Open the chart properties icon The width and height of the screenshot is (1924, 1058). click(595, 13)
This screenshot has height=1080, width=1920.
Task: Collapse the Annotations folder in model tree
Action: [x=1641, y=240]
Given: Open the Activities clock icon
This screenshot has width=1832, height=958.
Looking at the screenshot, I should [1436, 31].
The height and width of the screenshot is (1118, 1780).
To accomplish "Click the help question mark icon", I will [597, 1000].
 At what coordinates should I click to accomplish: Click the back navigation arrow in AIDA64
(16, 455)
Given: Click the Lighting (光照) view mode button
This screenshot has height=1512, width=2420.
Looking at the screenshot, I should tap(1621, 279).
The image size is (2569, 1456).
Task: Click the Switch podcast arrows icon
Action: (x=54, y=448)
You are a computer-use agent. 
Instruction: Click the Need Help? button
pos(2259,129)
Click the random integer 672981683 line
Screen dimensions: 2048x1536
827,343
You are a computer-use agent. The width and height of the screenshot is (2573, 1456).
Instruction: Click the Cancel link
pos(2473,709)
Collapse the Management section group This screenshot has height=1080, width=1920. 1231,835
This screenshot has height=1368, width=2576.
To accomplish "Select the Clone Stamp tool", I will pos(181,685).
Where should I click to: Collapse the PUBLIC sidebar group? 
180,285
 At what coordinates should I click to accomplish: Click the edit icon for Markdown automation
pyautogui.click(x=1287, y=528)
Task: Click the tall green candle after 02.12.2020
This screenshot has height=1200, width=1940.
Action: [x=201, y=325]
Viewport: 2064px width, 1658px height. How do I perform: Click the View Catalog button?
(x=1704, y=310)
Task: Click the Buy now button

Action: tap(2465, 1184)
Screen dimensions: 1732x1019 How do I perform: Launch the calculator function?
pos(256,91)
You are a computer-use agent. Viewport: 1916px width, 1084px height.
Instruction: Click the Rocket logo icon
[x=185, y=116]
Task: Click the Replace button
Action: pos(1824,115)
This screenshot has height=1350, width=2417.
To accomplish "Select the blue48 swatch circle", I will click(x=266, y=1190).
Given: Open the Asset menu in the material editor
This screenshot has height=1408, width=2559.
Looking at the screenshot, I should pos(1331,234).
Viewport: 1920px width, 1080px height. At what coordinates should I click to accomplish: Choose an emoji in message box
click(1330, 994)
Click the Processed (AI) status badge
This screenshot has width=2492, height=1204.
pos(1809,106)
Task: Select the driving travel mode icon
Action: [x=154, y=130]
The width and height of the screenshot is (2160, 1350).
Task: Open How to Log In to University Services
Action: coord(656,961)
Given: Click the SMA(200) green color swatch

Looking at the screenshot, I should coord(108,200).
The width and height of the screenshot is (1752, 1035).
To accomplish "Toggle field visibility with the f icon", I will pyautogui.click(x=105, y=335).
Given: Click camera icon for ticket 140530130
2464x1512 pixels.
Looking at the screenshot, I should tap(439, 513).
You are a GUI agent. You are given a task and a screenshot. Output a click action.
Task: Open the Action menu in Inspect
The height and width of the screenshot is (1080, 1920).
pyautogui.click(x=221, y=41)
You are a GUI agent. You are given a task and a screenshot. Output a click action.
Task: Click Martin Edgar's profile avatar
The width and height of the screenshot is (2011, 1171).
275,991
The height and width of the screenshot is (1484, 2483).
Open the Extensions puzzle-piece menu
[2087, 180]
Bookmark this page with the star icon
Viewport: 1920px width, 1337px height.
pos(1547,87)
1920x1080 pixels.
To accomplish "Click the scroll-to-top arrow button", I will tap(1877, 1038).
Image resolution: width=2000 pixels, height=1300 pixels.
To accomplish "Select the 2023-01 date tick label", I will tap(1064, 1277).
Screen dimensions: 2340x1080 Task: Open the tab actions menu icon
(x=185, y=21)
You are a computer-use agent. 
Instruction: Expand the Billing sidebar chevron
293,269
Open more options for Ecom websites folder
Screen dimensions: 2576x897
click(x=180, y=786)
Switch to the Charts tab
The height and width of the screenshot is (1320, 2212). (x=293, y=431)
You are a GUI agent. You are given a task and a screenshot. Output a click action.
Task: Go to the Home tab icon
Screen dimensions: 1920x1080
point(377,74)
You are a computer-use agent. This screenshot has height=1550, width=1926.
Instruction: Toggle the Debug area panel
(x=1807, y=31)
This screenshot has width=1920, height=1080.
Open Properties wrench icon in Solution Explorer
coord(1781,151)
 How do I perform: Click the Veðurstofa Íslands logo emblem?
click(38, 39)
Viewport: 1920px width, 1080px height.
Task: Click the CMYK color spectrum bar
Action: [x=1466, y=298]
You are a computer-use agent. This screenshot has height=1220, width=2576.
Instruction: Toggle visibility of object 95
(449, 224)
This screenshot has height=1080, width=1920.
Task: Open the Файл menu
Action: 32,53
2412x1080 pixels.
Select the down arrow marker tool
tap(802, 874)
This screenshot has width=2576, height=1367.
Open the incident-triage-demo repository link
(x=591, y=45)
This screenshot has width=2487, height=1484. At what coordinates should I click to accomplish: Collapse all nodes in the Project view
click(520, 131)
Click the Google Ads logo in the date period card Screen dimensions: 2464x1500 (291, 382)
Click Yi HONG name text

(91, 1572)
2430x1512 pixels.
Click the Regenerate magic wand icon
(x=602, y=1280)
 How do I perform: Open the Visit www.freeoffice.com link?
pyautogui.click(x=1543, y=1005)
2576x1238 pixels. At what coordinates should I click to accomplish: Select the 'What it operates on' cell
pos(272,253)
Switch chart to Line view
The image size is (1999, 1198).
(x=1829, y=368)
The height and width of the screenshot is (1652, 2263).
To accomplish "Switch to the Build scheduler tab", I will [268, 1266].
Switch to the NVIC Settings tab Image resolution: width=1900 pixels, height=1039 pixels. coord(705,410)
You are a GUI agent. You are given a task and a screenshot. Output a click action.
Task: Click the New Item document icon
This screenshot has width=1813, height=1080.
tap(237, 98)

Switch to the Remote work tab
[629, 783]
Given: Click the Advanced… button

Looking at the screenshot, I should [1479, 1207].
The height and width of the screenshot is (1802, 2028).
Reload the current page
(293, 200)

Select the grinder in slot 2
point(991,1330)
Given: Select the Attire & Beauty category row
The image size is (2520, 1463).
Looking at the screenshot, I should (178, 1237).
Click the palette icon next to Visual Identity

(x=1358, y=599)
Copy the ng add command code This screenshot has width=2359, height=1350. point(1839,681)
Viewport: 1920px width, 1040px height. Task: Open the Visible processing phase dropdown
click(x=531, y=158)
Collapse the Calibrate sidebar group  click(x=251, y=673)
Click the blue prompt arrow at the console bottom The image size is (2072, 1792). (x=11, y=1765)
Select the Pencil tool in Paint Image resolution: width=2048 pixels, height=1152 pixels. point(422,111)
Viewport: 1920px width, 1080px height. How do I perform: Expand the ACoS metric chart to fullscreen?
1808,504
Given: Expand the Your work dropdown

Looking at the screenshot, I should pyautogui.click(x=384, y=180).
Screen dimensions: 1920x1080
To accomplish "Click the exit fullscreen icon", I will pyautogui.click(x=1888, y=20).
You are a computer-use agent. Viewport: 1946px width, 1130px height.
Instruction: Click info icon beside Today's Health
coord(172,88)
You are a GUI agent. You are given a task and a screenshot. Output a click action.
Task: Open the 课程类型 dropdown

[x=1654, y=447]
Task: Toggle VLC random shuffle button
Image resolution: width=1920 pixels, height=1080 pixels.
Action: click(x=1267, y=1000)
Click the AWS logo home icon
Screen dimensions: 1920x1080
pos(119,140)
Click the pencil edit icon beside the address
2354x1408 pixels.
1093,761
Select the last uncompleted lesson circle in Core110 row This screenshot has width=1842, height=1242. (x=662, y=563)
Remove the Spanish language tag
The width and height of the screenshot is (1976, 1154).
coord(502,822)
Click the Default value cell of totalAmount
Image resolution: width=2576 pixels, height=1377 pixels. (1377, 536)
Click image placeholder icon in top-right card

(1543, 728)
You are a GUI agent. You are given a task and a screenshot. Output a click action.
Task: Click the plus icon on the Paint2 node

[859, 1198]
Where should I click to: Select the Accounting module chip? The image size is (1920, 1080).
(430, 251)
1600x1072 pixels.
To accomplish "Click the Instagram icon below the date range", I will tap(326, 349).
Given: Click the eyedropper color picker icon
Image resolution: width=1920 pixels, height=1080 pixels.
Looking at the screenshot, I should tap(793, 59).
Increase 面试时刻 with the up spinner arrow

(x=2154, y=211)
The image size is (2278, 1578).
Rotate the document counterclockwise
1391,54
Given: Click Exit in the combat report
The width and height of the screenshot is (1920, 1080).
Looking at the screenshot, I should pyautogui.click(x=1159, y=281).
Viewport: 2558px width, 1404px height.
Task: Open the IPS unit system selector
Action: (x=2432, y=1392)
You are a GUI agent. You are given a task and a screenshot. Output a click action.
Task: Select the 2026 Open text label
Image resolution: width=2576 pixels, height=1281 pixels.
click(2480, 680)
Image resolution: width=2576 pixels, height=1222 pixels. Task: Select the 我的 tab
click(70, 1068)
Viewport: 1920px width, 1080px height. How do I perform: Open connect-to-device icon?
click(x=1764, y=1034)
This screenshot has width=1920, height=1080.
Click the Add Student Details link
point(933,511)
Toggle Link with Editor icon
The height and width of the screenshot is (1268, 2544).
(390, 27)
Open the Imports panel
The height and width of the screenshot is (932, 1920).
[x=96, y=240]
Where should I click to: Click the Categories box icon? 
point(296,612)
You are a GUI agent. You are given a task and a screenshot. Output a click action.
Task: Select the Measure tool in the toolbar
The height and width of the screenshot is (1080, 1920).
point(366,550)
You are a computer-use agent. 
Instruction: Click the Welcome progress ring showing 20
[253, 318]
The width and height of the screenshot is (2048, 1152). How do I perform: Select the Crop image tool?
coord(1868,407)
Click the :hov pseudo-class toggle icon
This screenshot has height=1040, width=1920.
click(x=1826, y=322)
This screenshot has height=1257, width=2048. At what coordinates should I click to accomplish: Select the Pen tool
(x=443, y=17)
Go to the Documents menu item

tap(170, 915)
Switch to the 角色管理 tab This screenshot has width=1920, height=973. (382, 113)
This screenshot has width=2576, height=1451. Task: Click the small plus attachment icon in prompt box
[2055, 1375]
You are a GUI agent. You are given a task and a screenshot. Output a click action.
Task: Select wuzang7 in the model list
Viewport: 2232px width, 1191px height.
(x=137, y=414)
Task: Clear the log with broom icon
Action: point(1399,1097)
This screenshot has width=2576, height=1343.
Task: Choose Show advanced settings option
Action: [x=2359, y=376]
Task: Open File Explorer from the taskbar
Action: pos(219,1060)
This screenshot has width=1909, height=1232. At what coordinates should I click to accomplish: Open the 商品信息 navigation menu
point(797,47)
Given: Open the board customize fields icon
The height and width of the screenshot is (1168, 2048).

──────────

TASK GOAL =
Taking the line that contains "This screenshot has width=1909, height=1232." as the starting point, copy every line through the end of the listing exactly, and write nothing further.

YOUR RESPONSE =
This screenshot has width=1909, height=1232. At what coordinates should I click to accomplish: Open the 商品信息 navigation menu
point(797,47)
Given: Open the board customize fields icon
The height and width of the screenshot is (1168, 2048).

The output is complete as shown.